EXTRACT:
---

Four Lifestyle Factors that Can Save Your Life
Four lifestyle factors can have a considerable effect on heart health and longevity, according to a large, multicenter study led by Johns Hopkins University researchers.
It is the first study to find a link between practicing “low-risk” lifestyle factors such as not smoking and prevention of early signs of heart disease.
The lifestyle factors are:
- getting regular exercise
- eating a Mediterranean-style diet
- keeping a normal weight
- and not smoking
These factors not only protect against coronary heart disease — or a buildup of calcium deposits in the heart arteries — but they reduce the chance of death from all causes by 80 percent in study participants who were studied over eight years.
First Study to Find Association
“To our knowledge, this is the first study to find a protective association between low-risk lifestyle factors and early signs of vascular disease, coronary heart disease and death, in a single longitudinal evaluation,” says Haitham Ahmed, M.D., M.P.H., the study’s lead author who is an internal medicine resident with the Ciccarone Center for the Prevention of Heart Disease at Johns Hopkins.
The researchers looked at more than 6,200 women and men, ages 44 to 84, of all races and backgrounds. They followed participants for an average of 7.6 years, and they were questioned throughout the study about their diet, exercise, and smoking status. Researchers also checked their body mass index to see if they were overweight or obese. Participants did not have a diagnosis of heart disease when they were enrolled.
“We evaluated data on more than 6,200 men and women, age 44-84, from white, African-American, Hispanic and Chinese backgrounds. All were followed for an average of 7.6 years. Those who adopted all four healthy behaviors had an 80 percent lower death rate over that time period compared to participants with none of the healthy behaviors” says Ahmed.
Participants Screened at Start of Study
At the beginning of the study, all participants had coronary calcium screening using computed tomography (a CT scan) to check for early signs of calcium deposits in their heart arteries, which are known to contribute to heart attack risk. Throughout the study, researchers kept track of participants who had experiences a heart attack, sudden cardiac arrest, chest pain, angioplasty, or death due to heart disease or other causes.
The researchers developed a lifestyle score for each of the participants, ranging from 0 (least healthy) to 4 (healthiest), based on their diet, BMI, amount of regular moderate-intensity physical activity, and smoking status. Only two percent, or 129 participants, satisfied all four healthy lifestyle criteria.

---

EXERCISE AIM: Quote the heart health article exactly, everything from "First Study to Find Association" down to "they were enrolled.".

EXCERPTED RECORDS:
---

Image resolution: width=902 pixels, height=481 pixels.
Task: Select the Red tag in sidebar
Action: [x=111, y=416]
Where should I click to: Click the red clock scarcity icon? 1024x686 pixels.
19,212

---

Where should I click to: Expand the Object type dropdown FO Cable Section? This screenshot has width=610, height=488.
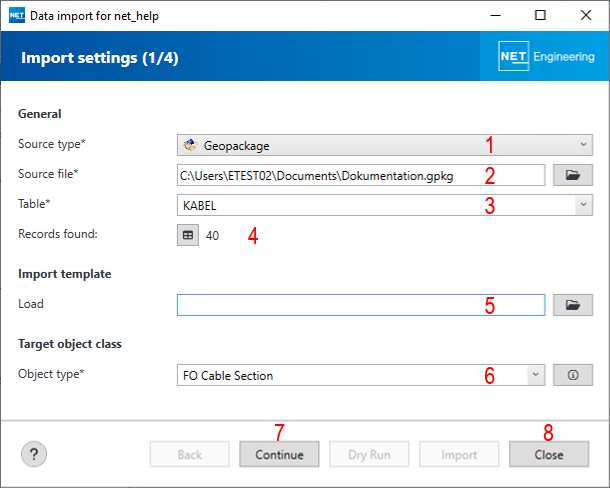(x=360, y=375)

---

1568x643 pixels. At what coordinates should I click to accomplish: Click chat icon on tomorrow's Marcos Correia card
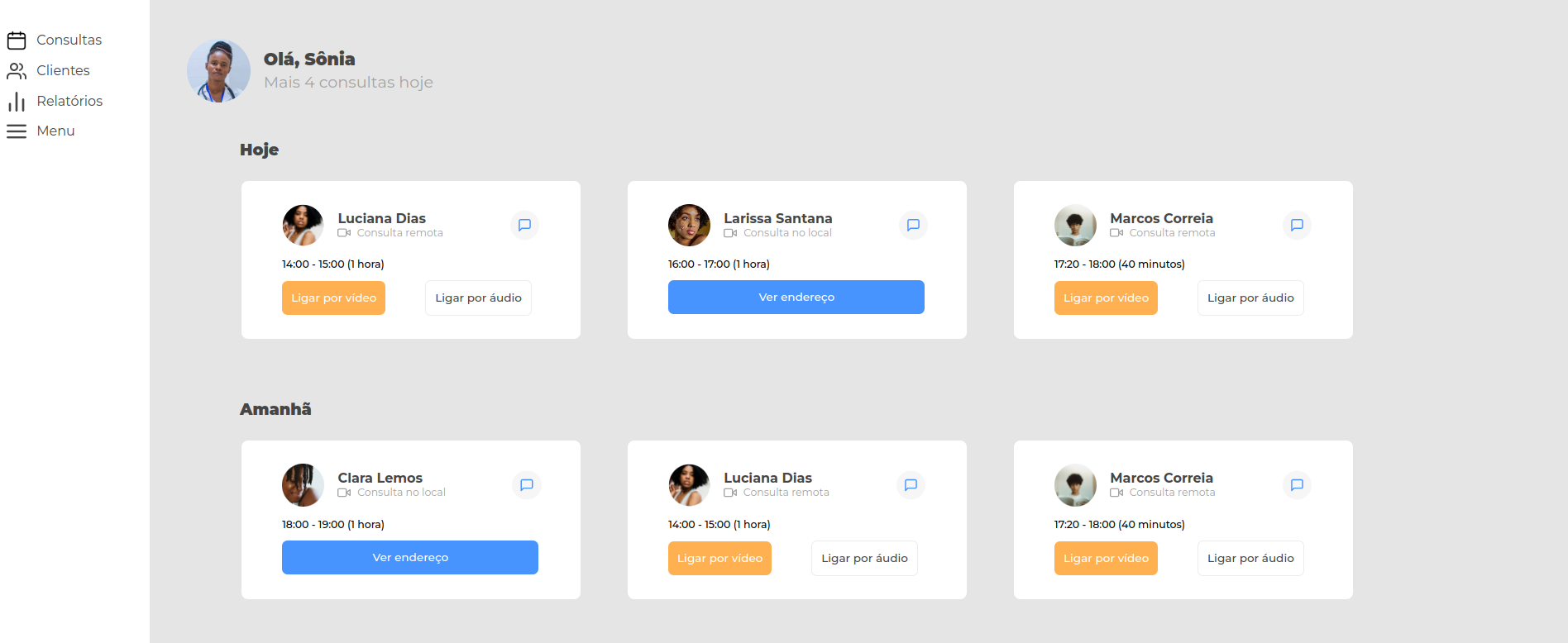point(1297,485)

---

RESPONSE:
First Study to Find Association
“To our knowledge, this is the first study to find a protective association between low-risk lifestyle factors and early signs of vascular disease, coronary heart disease and death, in a single longitudinal evaluation,” says Haitham Ahmed, M.D., M.P.H., the study’s lead author who is an internal medicine resident with the Ciccarone Center for the Prevention of Heart Disease at Johns Hopkins.
The researchers looked at more than 6,200 women and men, ages 44 to 84, of all races and backgrounds. They followed participants for an average of 7.6 years, and they were questioned throughout the study about their diet, exercise, and smoking status. Researchers also checked their body mass index to see if they were overweight or obese. Participants did not have a diagnosis of heart disease when they were enrolled.